== PARTS OF THE EXERCISE ==
a. Answer these questions using the passage on performance metrics, one line each:
(i) What frame rate does smooth video require?
(ii) What name is given to the experimental settings in which measurements are gathered?
(iii) Which metric might guide hardware decisions when energy is the main concern?
b. Summarize the passage on performance metrics in two sentences.
c. Extend the passage on performance metrics from where it stops.

Throughput helps us evaluate the utility of a platform; that is, how many tasks will the platform complete in a given unit of time. This can be evaluated in the context of a single server or as complex a system as an entire datacenter.

If I own the data center, throughput may not be the metric that I am exclusively interested in. I might also be interested in platform efficiency, which measures how well resources are utilized to in order to deliver a certain measure of throughput. This matters because I make money as a result of high throughput (completing work quickly), but I also spend money to maintain my platform. A higher measure of platform efficiency means I have to spend less on my platform.

If I really just care about money, I can look at performance per dollar. If I want to know if I should buy the next greatest hardware platform, I should examine whether that cost that I incur in doing so will be offset by a boost in performance per dollar.

Many times, I am more concerned about energy requirements. I might look at performance per watt when making decisions about new pieces of hardware. If my energy costs are high, maybe the right purchase is a machine that is more energy efficient.

When looking to incorporate enterprise software into the system, another useful metric may be the percentage of SLA violations. It may not make sense to create a contract with a software company if the SLA violations on their products are very high.

Some metrics are not super useful to maximize. For example, "smooth" video requires ~30fps. It doesn't make sense to maximize the fps, but rather the goal should be to stay above or around 30fps for some high percentage of the time. In this case client-perceived performance is the goal, not raw performance.

You may be interested in just one metric before making decisions, or you may need to aggregate metrics or even derive new metrics in order to accurately understand the system that you are evaluating.

In summary, a metric is some measurable quantity we can use to reason about the behavior of a system.

Ideally, we will obtain these measurements running real software on real machines with real workloads. Often, this is not feasible for many different reasons. In these cases, we may have to settle on "toy" experiments that are representative of realistic situations that we may encounter.

We refer to these experimental settings as a testbed. The testbed tells us where/how the experiments were carried out and what were the relevant metrics being gathered.

Really … Are Threads Useful?

There isn't really a straightforward answer to this question or the more general question of "Is X Useful?". The answer depends on which metrics we have gathered, as well as the workload on the system. For different combinations of these two variables, we may arrive at very different conclusions.

For example, some graph traversal algorithms work best on sparse graphs, while others work best on dense graphs. Some filesystems are optimized for read access, while others might be optimized for a write-heavy system.

The answer is: It depends! While, this answer is almost always correct, it is rarely accepted. What is more important perhaps, is to modify the question, extending it to include the context you wish to examine and the metrics you wish to obtain.

== SUPPLIED INFORMATION ==
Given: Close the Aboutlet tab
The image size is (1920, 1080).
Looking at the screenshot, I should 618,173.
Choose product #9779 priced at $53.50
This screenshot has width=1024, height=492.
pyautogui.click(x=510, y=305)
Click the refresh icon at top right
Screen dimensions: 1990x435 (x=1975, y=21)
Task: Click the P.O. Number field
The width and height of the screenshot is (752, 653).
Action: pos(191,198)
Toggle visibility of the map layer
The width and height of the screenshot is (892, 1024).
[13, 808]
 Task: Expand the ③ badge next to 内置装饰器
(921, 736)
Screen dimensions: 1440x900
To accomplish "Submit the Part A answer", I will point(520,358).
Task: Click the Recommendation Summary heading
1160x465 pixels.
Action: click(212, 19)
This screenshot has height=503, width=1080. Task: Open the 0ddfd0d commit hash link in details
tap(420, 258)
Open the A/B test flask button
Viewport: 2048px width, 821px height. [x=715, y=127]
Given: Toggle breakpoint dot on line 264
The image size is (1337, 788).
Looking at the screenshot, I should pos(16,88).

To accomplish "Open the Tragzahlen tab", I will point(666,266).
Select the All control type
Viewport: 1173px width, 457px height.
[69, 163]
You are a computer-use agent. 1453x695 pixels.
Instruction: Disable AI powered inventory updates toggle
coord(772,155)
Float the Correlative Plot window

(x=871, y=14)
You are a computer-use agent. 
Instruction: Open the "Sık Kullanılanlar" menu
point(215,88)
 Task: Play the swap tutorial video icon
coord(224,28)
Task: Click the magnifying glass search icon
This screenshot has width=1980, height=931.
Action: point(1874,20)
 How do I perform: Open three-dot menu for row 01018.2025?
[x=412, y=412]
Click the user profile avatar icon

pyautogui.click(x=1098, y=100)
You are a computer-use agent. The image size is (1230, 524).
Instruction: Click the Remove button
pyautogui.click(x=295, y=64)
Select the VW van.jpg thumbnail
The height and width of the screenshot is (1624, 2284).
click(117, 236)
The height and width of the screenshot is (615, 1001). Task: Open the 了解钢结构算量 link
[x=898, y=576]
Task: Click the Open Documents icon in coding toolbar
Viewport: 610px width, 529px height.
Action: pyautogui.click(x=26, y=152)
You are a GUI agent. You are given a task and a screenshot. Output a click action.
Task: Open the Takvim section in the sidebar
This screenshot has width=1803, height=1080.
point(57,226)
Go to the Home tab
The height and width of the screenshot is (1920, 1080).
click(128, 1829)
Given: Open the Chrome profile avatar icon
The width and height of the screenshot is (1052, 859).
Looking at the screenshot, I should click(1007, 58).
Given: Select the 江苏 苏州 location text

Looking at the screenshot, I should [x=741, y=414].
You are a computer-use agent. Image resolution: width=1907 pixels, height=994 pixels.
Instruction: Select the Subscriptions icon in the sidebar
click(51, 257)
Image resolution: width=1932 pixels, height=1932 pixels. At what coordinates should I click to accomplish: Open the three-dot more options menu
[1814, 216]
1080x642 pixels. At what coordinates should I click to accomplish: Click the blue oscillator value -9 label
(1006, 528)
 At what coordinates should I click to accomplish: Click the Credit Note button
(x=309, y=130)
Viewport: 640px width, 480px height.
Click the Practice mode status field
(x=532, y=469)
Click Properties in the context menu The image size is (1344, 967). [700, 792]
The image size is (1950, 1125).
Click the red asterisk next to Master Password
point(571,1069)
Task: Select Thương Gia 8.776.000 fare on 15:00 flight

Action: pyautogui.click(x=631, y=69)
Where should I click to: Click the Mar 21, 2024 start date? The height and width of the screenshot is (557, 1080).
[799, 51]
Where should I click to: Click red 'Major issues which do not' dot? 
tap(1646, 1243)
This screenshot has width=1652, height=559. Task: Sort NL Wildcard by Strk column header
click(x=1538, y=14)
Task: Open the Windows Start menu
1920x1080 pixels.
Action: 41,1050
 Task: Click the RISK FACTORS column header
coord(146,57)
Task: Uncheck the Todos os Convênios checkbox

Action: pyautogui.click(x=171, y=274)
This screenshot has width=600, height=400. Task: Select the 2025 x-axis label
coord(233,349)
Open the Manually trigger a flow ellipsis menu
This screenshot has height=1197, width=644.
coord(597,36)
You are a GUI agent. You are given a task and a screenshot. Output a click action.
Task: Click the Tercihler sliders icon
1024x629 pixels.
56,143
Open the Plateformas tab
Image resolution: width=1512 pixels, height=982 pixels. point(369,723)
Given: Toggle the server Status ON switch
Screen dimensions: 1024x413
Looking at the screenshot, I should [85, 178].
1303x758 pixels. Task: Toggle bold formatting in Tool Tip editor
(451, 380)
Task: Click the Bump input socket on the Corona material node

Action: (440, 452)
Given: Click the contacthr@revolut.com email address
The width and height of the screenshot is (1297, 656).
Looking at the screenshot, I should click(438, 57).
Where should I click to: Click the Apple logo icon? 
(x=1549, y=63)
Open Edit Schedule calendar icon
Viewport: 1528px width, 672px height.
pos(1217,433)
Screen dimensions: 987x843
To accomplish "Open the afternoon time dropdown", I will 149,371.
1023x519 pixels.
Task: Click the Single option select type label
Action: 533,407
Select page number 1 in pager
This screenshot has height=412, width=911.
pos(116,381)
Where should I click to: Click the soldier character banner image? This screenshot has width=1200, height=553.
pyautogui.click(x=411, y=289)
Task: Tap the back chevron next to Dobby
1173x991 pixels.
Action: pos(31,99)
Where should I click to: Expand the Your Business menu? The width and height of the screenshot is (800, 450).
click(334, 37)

== RESPONSES TO THE EXERCISE ==
a.
(i) About 30fps.
(ii) A testbed.
(iii) Performance per watt.

b. The passage describes metrics for evaluating a system, including throughput, platform efficiency, performance per dollar, performance per watt, and the percentage of SLA violations, and notes that some metrics, such as video frame rate, should be kept near a target rather than maximized. It adds that measurements often come from representative experiments in a testbed when real workloads are not feasible, and that whether something like threads is useful depends on the metrics and the workload, so the question should be extended to include that context.

c.
Multi Process Vs. Multi Threaded

An application can be implemented in a multithreaded way, which we have talked about at length. An application can also be implemented in a multiprocess way. Both strategies can be used to provide concurrency.

We will compare the multithreaded approach and the multiprocess approach in the context of a web server, which may like to utilize concurrency in order to more efficiently process client requests.

Steps in a web server response flow

Some of these steps are more computationally expensive, so most of the work will be done by the CPU. The request parsing step and header creation steps are good examples of this.

Other steps require interaction with the network, like accepting a connection and sending the data.

Still other steps require interaction with disk, such as finding and reading the file.

Multi Process Web Server

One easy way to achieve concurrency is to have multiple instances of the same process.

The benefits of this approach is that it is simple. Once we have correctly developed the application, we can just spawn multiple processes and run it in each process.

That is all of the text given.